Domenica al Piccirillo di Santa Maria Capua a Vetere si scontreranno Gladiator e Gelbison, due squadre che lottano per un posto in Serie D nella prossima stagione. I sammaritani, reduci dalla vittoria contro la Fidelis Andria è attualmente al 10 posto in classifica, mentre i vallesi in piena zona play-out nonostante il pareggio contro il Francavilla di domenica scorsa.

Una partita singolare, non tanto per la posta in palio, quanto per la dietrologia. Da un lato ci sarà Pasquale Borrelli, dall’altro Gigi Squillante, ex di turno, ma anche maestro del tecnico napoletano. Da Squillante, infatti, Borrelli ha preso molto, ma riuscendo ad adattarlo a sua immagine e con il proprio credo, oltre che alla rosa. Partendo da un 4-3-3, infatti, Borrelli ha deciso di optare prima per un 3-5-2 e poi per un 4-2-3-1 nel quale cerca di valorizzare le caratteristiche dei propri calciatori. Per Squillante, arrivato a campionato in corso, il lavoro di trasformazione è ancora in atto. Infatti dopo alcune partite con il 3-5-2, il tecnico sarnese ha avuto calciatori per arrivare al 4-3-3, ma sono ancora in fase di lavorazione gli schemi tattici.

Dall’inizio della sua carriera, Borrelli ha sfidato solo due volte Squillante, nel lontano 2015/2016 quando il primo era alla prima esperienza da allenatore sulla panchina del Portici, mentre il secondo militava nell’Ercolanese. I precedenti parlano di un pareggio per 1-1 e una sconfitta dell’Ercolanese in quella stagione, l’unica dei granata.
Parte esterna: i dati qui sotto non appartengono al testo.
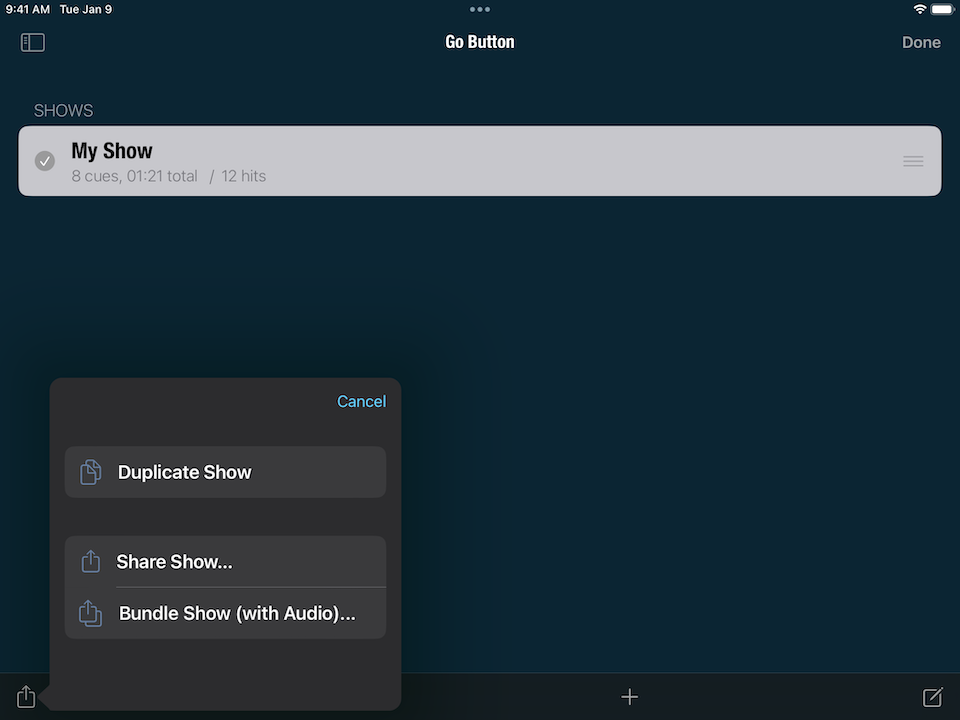
Task: Click the Duplicate Show documents icon
Action: coord(90,472)
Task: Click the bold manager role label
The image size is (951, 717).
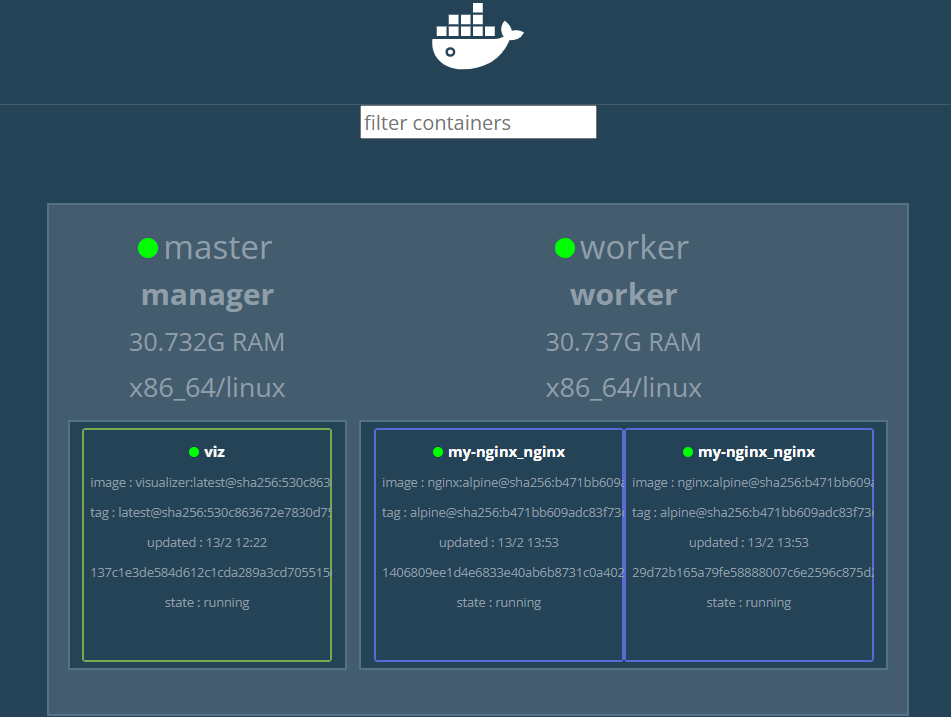Action: tap(207, 295)
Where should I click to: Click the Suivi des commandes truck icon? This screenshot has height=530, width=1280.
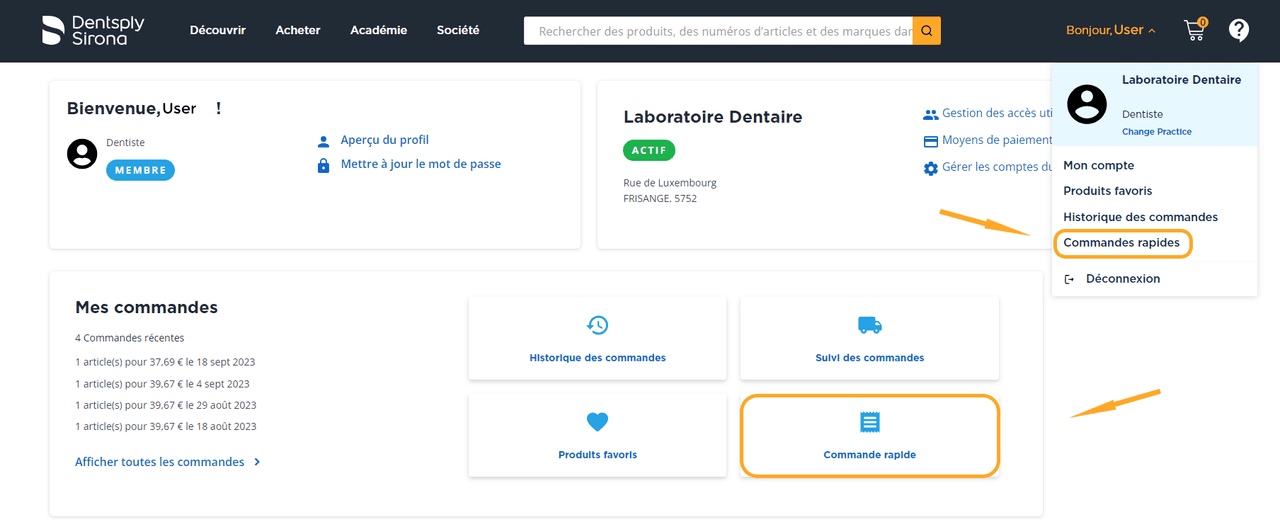coord(869,325)
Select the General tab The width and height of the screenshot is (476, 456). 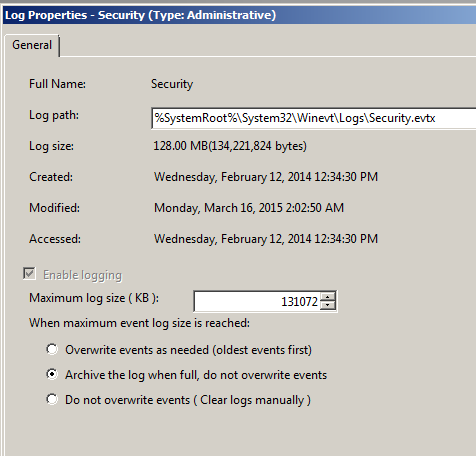point(32,45)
Due modi di giocare differenti, ma un comune obiettivo: la vittoria e la salvezza. Squillante non riesce a portare a casa i tre punti da otto giornate, mentre Borrelli cerca la continuità che ha perso da qualche giornata. I nerazzurri arrivano, però, da tre risultati utili consecutivi, due pareggi e la vittoria di domenica. Trend che migliora nettamente il posizionamento in classifica, ma che mette a tacere anche le prime contestazioni da parte dei tifosi.

Si confrontano due allenatori propriamente offensivi, che vogliono giocare a viso aperto e creano molte occasioni da gol. Due formazioni giovani, che spesso si lasciano trascinare dalla pressione e dalla smania di fare bene, oltre che dall’emozione di un’occasione golosa.

A distanza di tre stagioni i due tecnici si confrontano nuovamente, tanto è cambiato da allora, ma resta uguale l’obiettivo: la salvezza.